### Challenge
Render the portion of the data that begins with the line containing "You are a computer-use agent. The" and ends with the line containing "pos(98,155)", both included, as a JSON list of strings with one string per line and blank lines omitted. Include only those lines.

### Data entries
>> Start

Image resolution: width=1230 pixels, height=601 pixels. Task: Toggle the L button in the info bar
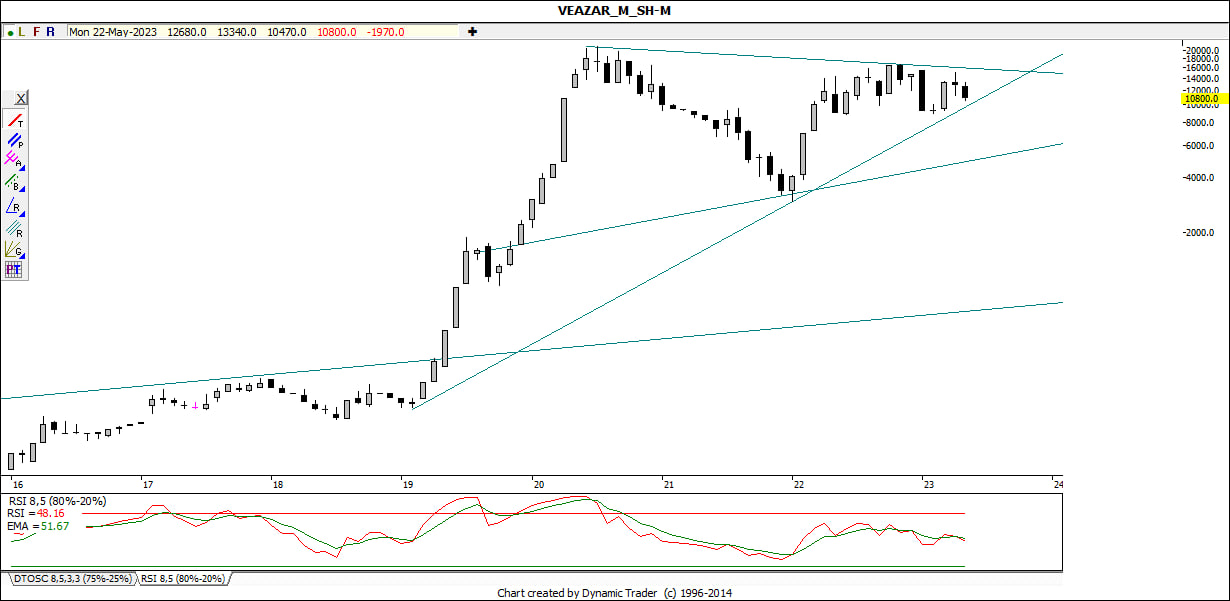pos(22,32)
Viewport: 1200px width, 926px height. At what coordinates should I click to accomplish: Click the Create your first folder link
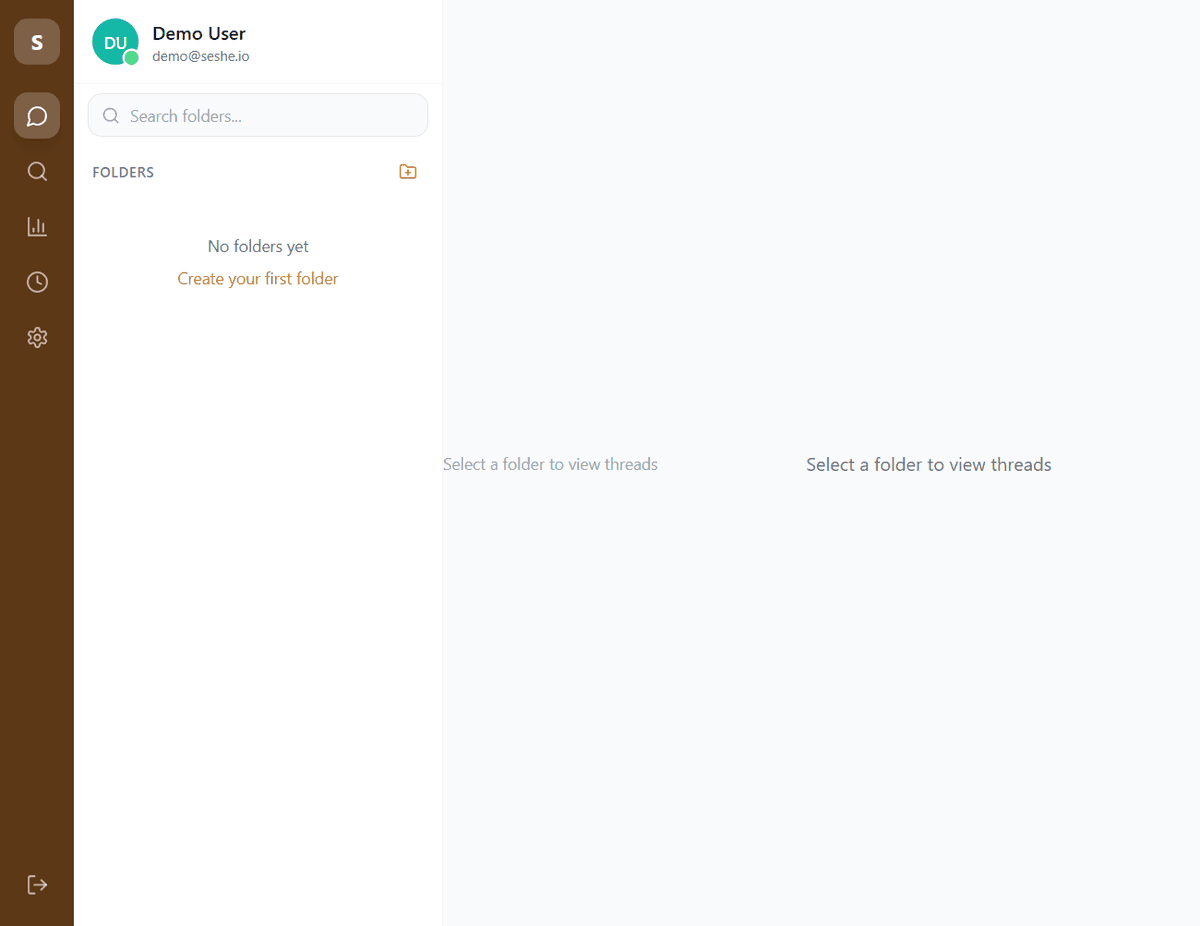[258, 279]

>> End
>> Start

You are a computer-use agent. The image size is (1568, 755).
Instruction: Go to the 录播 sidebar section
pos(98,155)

>> End
>> Start

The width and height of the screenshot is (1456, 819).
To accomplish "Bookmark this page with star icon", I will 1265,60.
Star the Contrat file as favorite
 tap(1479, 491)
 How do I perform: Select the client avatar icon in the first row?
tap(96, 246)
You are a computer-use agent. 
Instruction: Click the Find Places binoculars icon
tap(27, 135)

>> End

### Reply
[
  "You are a computer-use agent. The image size is (1568, 755).",
  "Instruction: Go to the 录播 sidebar section",
  "pos(98,155)"
]